> About this task
Only the lines from the one containing "Close the 宠物信息 pet info panel" to the end of the material are to be copied, exactly and in full; images stay out.

> Data provided

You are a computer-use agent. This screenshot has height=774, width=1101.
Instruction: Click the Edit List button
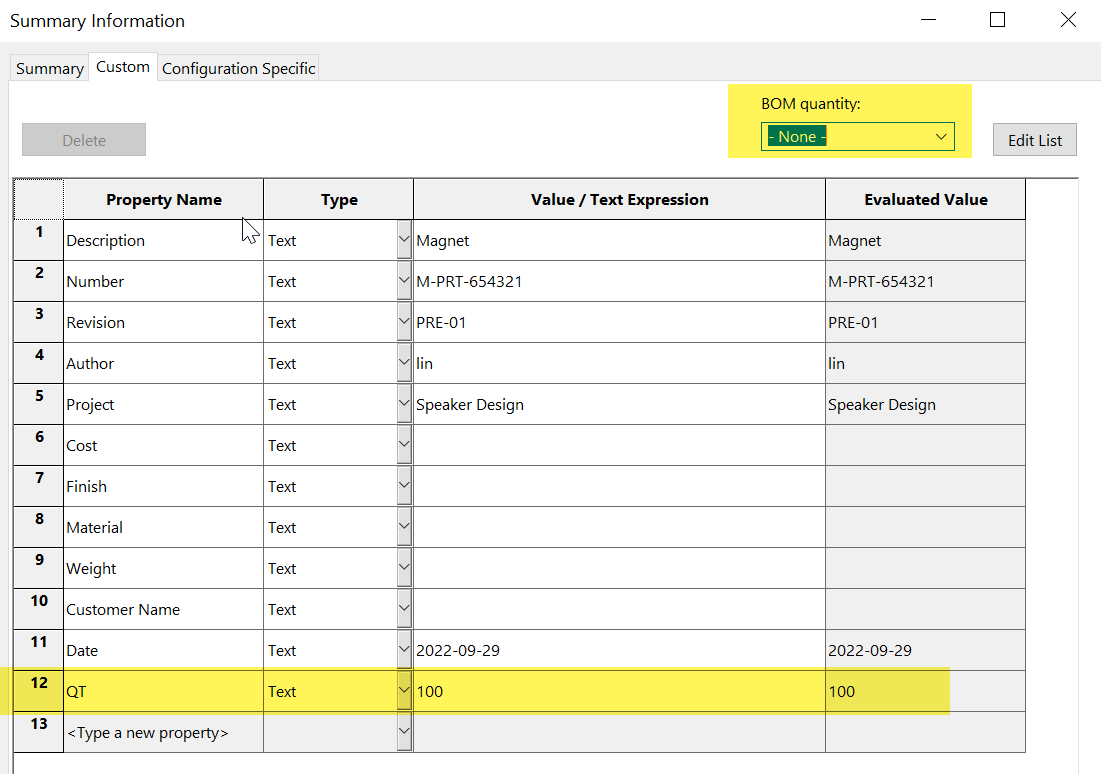[x=1034, y=139]
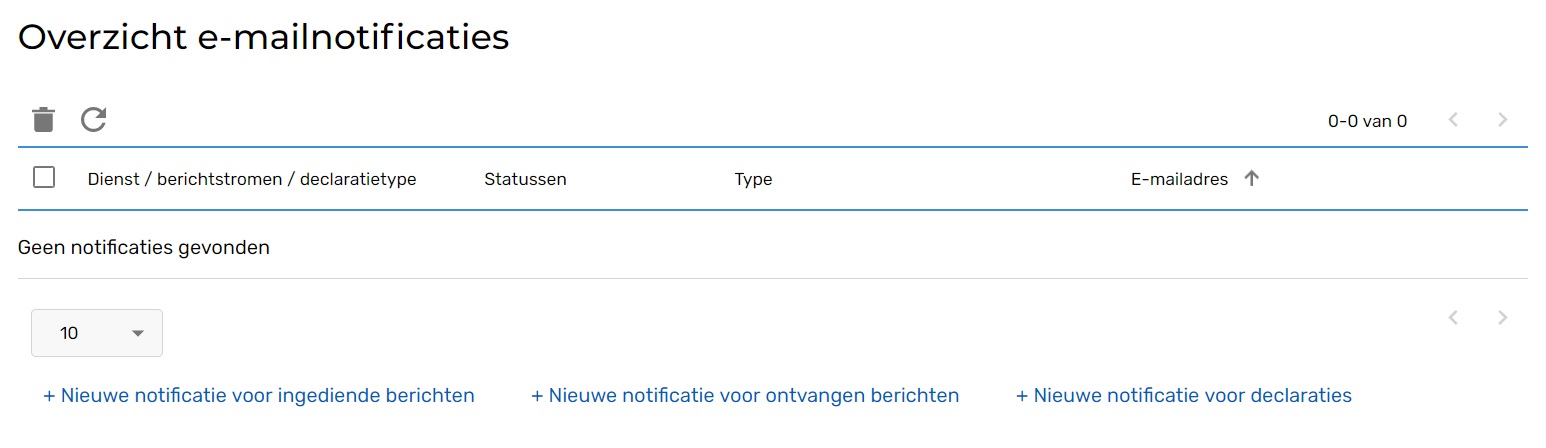Click the Type column header
The image size is (1546, 448).
tap(753, 180)

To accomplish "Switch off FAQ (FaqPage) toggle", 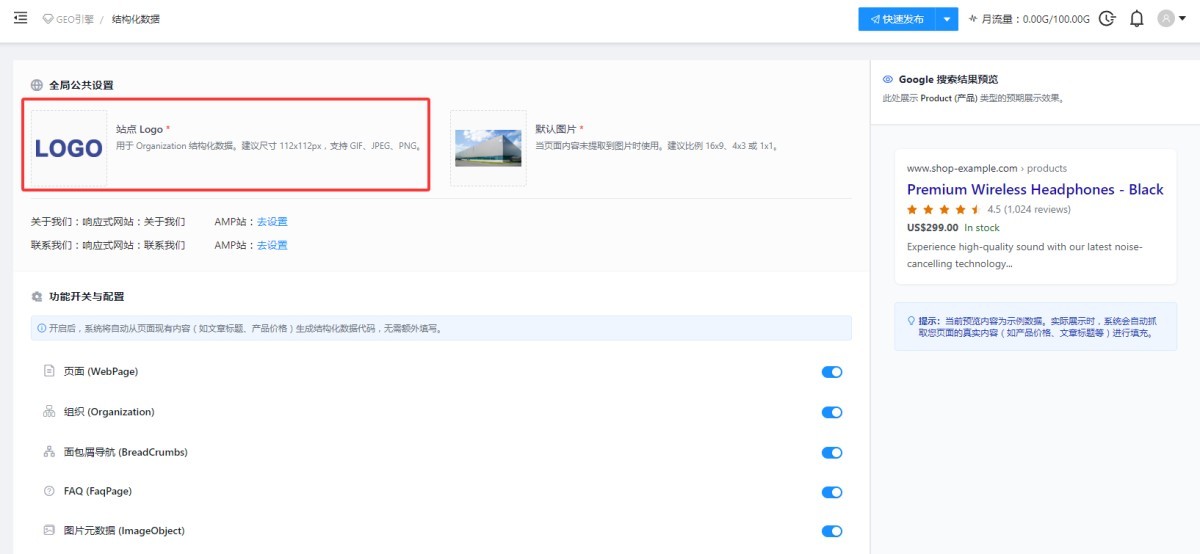I will pyautogui.click(x=831, y=492).
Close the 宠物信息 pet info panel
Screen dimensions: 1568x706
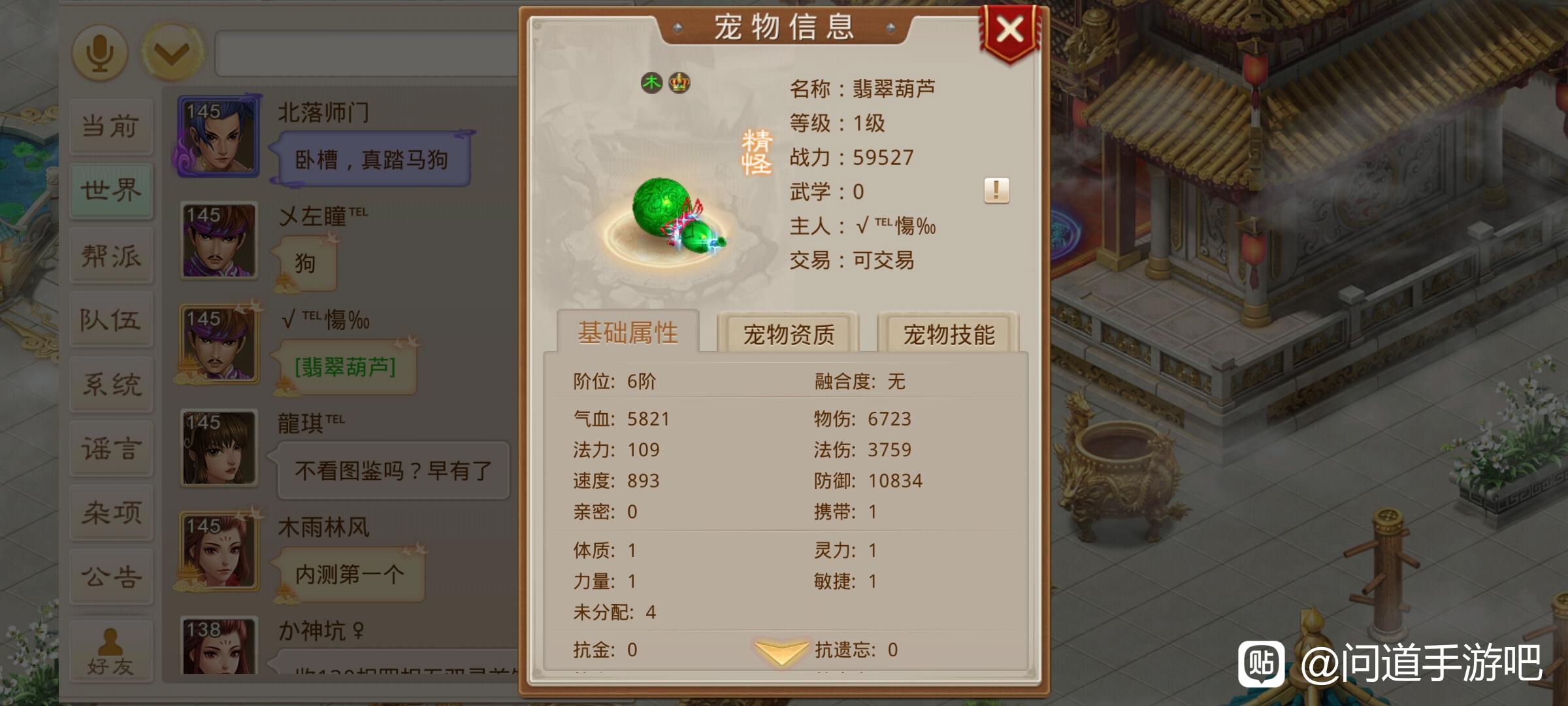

> Final answer
Close the 宠物信息 pet info panel
Screen dimensions: 1568x706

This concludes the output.